Problem to solve: What number of lines in the material contain the word "computer"? Give that number alone.

--------------------------------

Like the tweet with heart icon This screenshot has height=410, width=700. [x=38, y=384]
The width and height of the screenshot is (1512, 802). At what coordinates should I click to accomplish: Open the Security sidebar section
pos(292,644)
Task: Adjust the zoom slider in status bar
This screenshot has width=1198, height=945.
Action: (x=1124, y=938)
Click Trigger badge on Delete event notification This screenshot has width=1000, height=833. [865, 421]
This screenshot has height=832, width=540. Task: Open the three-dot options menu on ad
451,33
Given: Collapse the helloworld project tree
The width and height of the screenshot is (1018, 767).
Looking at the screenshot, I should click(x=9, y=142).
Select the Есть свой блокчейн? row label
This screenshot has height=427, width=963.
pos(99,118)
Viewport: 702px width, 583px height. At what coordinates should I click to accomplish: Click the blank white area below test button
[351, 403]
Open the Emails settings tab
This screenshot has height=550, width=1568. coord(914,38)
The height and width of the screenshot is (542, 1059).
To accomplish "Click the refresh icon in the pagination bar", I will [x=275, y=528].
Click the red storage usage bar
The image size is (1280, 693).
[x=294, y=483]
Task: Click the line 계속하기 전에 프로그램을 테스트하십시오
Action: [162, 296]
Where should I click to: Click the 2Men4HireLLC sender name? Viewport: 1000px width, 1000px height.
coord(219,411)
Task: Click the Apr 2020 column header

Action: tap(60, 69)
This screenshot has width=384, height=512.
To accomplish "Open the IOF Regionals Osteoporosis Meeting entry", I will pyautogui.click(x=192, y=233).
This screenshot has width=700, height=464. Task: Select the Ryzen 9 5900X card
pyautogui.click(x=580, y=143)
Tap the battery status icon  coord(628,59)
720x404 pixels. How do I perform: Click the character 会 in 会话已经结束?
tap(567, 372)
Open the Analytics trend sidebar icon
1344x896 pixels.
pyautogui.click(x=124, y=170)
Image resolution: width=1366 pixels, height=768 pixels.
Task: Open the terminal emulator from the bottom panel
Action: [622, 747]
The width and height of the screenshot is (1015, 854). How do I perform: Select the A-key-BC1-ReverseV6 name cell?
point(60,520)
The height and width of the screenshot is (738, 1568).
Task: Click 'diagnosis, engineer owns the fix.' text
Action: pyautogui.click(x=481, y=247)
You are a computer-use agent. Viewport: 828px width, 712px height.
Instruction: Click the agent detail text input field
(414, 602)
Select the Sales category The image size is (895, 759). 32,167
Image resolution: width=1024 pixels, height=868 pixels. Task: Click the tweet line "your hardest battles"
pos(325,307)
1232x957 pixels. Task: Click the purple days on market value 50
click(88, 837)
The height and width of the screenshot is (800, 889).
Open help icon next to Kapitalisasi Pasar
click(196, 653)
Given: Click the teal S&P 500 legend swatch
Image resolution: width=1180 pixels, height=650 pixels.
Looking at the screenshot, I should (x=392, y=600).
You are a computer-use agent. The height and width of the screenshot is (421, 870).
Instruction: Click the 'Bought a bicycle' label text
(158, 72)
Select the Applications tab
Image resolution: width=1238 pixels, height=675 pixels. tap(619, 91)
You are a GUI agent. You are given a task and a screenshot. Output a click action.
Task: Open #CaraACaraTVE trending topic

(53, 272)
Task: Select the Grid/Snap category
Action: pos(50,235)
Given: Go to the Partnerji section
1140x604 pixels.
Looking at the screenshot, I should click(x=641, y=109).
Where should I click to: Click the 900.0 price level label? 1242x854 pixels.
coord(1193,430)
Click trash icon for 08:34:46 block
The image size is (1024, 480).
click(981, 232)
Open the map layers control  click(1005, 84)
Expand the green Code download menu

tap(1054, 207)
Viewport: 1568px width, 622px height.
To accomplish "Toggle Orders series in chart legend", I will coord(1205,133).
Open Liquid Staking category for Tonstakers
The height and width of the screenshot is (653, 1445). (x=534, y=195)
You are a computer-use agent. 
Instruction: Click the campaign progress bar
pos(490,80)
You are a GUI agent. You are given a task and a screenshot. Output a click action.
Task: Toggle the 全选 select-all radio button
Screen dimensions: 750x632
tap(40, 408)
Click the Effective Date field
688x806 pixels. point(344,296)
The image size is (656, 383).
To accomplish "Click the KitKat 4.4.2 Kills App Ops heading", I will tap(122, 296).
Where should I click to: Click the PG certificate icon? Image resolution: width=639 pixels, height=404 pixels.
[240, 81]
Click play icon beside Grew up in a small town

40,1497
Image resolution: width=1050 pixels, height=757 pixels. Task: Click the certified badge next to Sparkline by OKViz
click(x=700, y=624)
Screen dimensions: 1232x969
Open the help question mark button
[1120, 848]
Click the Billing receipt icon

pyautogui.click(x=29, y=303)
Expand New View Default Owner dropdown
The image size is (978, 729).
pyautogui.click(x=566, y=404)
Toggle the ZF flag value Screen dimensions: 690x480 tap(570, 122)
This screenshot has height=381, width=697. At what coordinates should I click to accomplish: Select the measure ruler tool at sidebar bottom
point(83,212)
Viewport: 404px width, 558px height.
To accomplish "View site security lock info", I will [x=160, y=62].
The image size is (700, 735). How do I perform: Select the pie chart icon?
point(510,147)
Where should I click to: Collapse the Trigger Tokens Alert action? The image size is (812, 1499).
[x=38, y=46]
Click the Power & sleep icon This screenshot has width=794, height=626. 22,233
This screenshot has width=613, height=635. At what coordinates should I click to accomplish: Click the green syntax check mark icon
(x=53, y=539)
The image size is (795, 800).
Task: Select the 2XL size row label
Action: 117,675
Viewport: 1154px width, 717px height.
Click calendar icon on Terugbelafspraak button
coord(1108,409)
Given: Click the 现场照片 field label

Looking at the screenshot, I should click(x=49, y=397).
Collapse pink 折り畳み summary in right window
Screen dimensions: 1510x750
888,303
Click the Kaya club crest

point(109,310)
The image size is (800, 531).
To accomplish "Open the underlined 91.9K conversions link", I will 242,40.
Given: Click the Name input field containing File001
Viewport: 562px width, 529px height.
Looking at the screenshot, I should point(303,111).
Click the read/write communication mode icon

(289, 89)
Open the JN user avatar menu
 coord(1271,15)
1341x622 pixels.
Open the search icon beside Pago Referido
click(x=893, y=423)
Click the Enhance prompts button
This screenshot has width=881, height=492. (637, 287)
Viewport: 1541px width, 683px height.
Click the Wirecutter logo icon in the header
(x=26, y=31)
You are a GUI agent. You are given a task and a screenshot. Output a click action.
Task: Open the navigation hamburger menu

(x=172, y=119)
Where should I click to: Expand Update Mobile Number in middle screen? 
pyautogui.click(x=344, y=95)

--------------------------------

Result: 3